There were no representatives at all from the countries battling it out. These were as follows. France was represented by Chateau Latour 1996 and Chateau Haut Brion 2003, both first growths. The US sent in as its elite team Colgin IX, a Robert Parker 100 Pointer and a ‘cult Cabernet’ and Point Blanc 2007, a Californian take on France’s famous Chateau Cheval Blanc, from Sir Peter Michael, the British entrepreneur. Spain was represented by the best of the old, Vega Sicilia’s Unico 1998, and the best of the new, the 100 Point, even more expensive, Pingus 2005 from Peter Sisseck.

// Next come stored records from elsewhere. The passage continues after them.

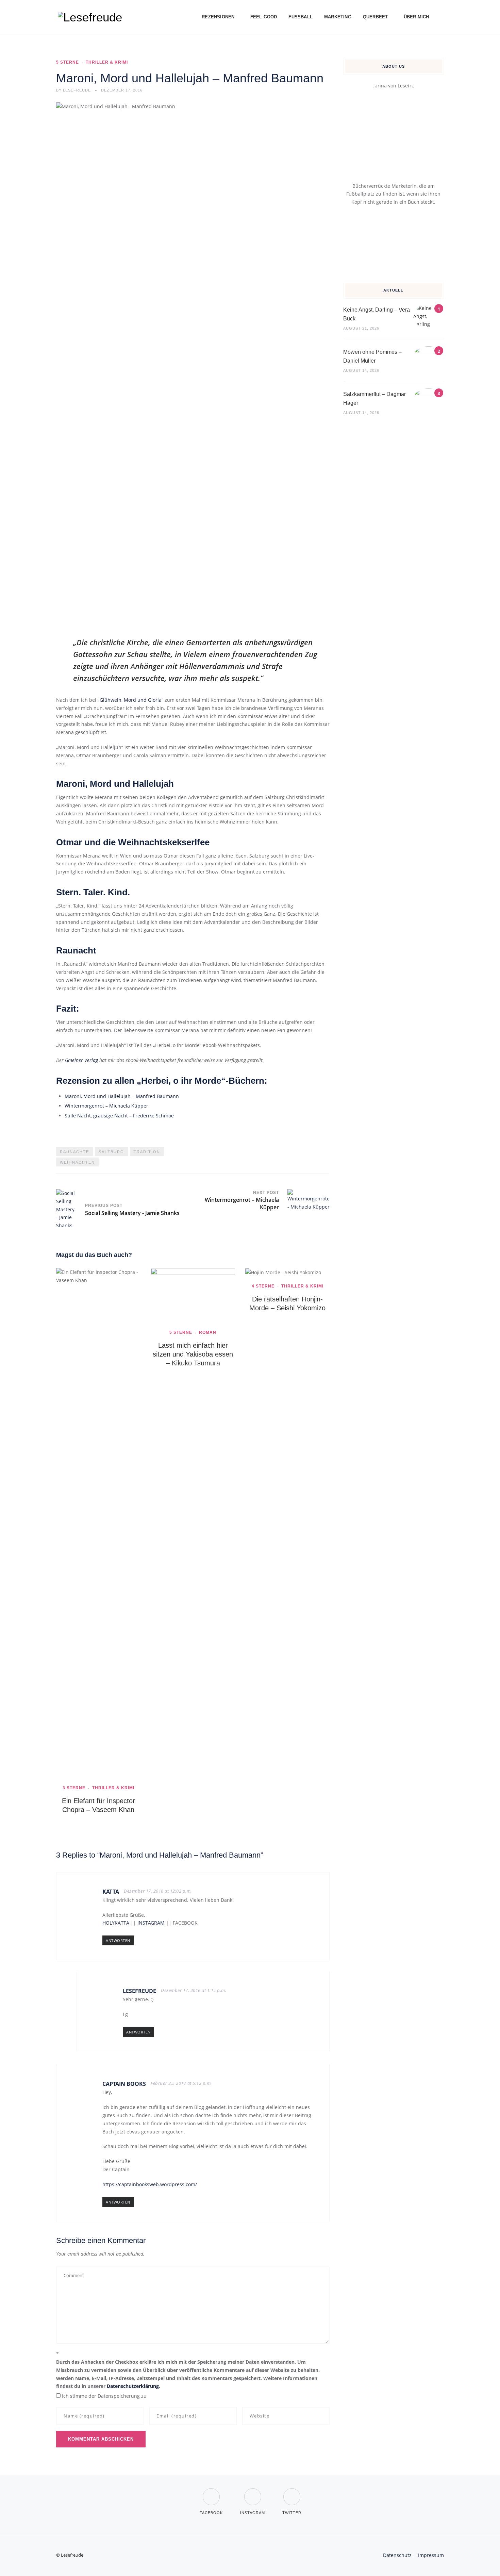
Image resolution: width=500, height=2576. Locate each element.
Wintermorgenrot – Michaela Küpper (106, 1105)
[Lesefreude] (92, 17)
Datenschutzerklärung (133, 2386)
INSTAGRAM (151, 1922)
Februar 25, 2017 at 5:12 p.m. (181, 2083)
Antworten (118, 1940)
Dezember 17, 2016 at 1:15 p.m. (193, 1990)
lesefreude (139, 1991)
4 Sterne (263, 1286)
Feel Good (263, 16)
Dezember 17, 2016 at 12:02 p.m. (158, 1891)
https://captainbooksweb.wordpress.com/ (149, 2184)
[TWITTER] (291, 2492)
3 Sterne (74, 1787)
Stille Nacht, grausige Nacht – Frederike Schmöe (119, 1115)
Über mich (416, 16)
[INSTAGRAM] (252, 2492)
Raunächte (74, 1152)
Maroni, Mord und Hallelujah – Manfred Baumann (122, 1096)
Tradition (147, 1152)
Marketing (337, 16)
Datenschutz (397, 2555)
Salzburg (111, 1152)
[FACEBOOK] (211, 2492)
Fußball (300, 16)
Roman (207, 1332)
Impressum (431, 2555)
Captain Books (124, 2084)
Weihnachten (77, 1162)
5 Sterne (67, 62)
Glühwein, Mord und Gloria (131, 700)
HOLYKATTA (115, 1922)
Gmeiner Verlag (81, 1060)
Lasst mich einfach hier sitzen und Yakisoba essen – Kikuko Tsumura (193, 1354)
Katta (110, 1891)
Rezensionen (218, 16)
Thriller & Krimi (107, 62)
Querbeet (375, 16)
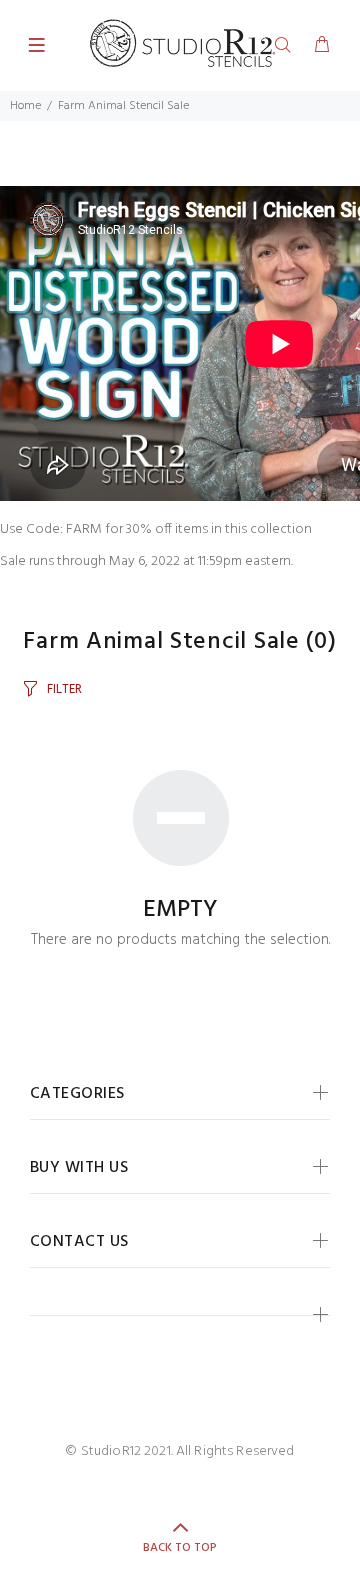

You’re asking who won, and the answer is, who wins between Miro, Matisse and Chagall? What was notable was the sheer standard of these wines. As the president of one of the Bordeaux first growths told me recently, modern techniques and climate change have combined to make wines better – more complex, more focussed, more sophisticated – than they were 35 years ago. They were all magnificent, and differences were differences of personal taste. But if you wanted to show guests who otherwise were too important or too busy to notice what they were drinking, that you were giving them the very best, then the two Bordeaux first growths would win, as they have since Jeferson's time.